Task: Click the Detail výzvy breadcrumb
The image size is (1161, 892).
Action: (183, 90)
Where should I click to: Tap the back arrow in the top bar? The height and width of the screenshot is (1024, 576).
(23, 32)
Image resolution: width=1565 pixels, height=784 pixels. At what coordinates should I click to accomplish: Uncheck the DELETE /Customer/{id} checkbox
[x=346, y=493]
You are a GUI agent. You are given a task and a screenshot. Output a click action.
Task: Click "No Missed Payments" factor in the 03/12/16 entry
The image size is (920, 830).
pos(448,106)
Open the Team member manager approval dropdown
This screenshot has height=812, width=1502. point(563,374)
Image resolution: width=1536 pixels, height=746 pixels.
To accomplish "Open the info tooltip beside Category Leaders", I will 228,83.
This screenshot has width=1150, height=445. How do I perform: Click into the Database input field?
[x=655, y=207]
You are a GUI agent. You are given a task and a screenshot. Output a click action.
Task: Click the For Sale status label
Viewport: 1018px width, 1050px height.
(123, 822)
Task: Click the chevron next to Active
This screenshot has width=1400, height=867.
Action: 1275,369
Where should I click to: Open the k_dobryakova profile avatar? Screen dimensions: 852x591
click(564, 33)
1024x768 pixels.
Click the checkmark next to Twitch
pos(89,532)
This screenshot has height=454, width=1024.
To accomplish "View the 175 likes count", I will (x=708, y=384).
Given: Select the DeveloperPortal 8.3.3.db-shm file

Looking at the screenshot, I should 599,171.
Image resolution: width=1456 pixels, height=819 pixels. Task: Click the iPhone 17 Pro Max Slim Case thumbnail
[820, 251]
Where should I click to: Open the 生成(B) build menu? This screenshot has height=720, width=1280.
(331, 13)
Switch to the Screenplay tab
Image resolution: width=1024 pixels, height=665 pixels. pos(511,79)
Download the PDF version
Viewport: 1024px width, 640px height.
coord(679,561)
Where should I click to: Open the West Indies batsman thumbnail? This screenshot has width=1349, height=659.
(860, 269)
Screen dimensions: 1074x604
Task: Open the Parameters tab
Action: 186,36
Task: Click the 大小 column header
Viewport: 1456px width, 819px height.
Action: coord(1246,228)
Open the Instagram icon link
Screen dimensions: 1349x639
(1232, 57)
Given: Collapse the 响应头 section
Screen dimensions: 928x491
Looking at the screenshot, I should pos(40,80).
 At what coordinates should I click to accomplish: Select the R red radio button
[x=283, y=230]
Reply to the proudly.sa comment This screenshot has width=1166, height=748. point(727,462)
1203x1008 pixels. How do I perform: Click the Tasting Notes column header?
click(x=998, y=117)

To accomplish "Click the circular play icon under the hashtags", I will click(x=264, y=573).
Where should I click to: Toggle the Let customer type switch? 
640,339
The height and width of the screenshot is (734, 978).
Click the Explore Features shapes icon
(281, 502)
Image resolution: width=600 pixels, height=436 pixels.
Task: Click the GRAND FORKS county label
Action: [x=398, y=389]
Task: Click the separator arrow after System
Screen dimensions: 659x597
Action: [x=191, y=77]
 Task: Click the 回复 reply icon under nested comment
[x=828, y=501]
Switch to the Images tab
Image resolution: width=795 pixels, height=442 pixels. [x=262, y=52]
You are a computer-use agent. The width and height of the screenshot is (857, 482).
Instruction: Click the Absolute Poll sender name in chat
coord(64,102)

### Work item
Write out the material exactly as given.

### Exercise solution
Task: Click the Detail výzvy breadcrumb
The image size is (1161, 892).
Action: (183, 90)
Where should I click to: Tap the back arrow in the top bar? The height and width of the screenshot is (1024, 576).
(23, 32)
Image resolution: width=1565 pixels, height=784 pixels. At what coordinates should I click to accomplish: Uncheck the DELETE /Customer/{id} checkbox
[x=346, y=493]
You are a GUI agent. You are given a task and a screenshot. Output a click action.
Task: Click "No Missed Payments" factor in the 03/12/16 entry
The image size is (920, 830).
pos(448,106)
Open the Team member manager approval dropdown
This screenshot has height=812, width=1502. point(563,374)
Image resolution: width=1536 pixels, height=746 pixels.
To accomplish "Open the info tooltip beside Category Leaders", I will 228,83.
This screenshot has width=1150, height=445. How do I perform: Click into the Database input field?
[x=655, y=207]
You are a GUI agent. You are given a task and a screenshot. Output a click action.
Task: Click the For Sale status label
Viewport: 1018px width, 1050px height.
(123, 822)
Task: Click the chevron next to Active
This screenshot has width=1400, height=867.
Action: 1275,369
Where should I click to: Open the k_dobryakova profile avatar? Screen dimensions: 852x591
click(564, 33)
1024x768 pixels.
Click the checkmark next to Twitch
pos(89,532)
This screenshot has height=454, width=1024.
To accomplish "View the 175 likes count", I will (x=708, y=384).
Given: Select the DeveloperPortal 8.3.3.db-shm file

Looking at the screenshot, I should 599,171.
Image resolution: width=1456 pixels, height=819 pixels. Task: Click the iPhone 17 Pro Max Slim Case thumbnail
[820, 251]
Where should I click to: Open the 生成(B) build menu? This screenshot has height=720, width=1280.
(331, 13)
Switch to the Screenplay tab
Image resolution: width=1024 pixels, height=665 pixels. pos(511,79)
Download the PDF version
Viewport: 1024px width, 640px height.
coord(679,561)
Where should I click to: Open the West Indies batsman thumbnail? This screenshot has width=1349, height=659.
(860, 269)
Screen dimensions: 1074x604
Task: Open the Parameters tab
Action: 186,36
Task: Click the 大小 column header
Viewport: 1456px width, 819px height.
Action: coord(1246,228)
Open the Instagram icon link
Screen dimensions: 1349x639
(1232, 57)
Given: Collapse the 响应头 section
Screen dimensions: 928x491
Looking at the screenshot, I should pos(40,80).
 At what coordinates should I click to accomplish: Select the R red radio button
[x=283, y=230]
Reply to the proudly.sa comment This screenshot has width=1166, height=748. point(727,462)
1203x1008 pixels. How do I perform: Click the Tasting Notes column header?
click(x=998, y=117)

To accomplish "Click the circular play icon under the hashtags", I will click(x=264, y=573).
Where should I click to: Toggle the Let customer type switch? 
640,339
The height and width of the screenshot is (734, 978).
Click the Explore Features shapes icon
(281, 502)
Image resolution: width=600 pixels, height=436 pixels.
Task: Click the GRAND FORKS county label
Action: [x=398, y=389]
Task: Click the separator arrow after System
Screen dimensions: 659x597
Action: [x=191, y=77]
 Task: Click the 回复 reply icon under nested comment
[x=828, y=501]
Switch to the Images tab
Image resolution: width=795 pixels, height=442 pixels. [x=262, y=52]
You are a computer-use agent. The width and height of the screenshot is (857, 482).
Instruction: Click the Absolute Poll sender name in chat
coord(64,102)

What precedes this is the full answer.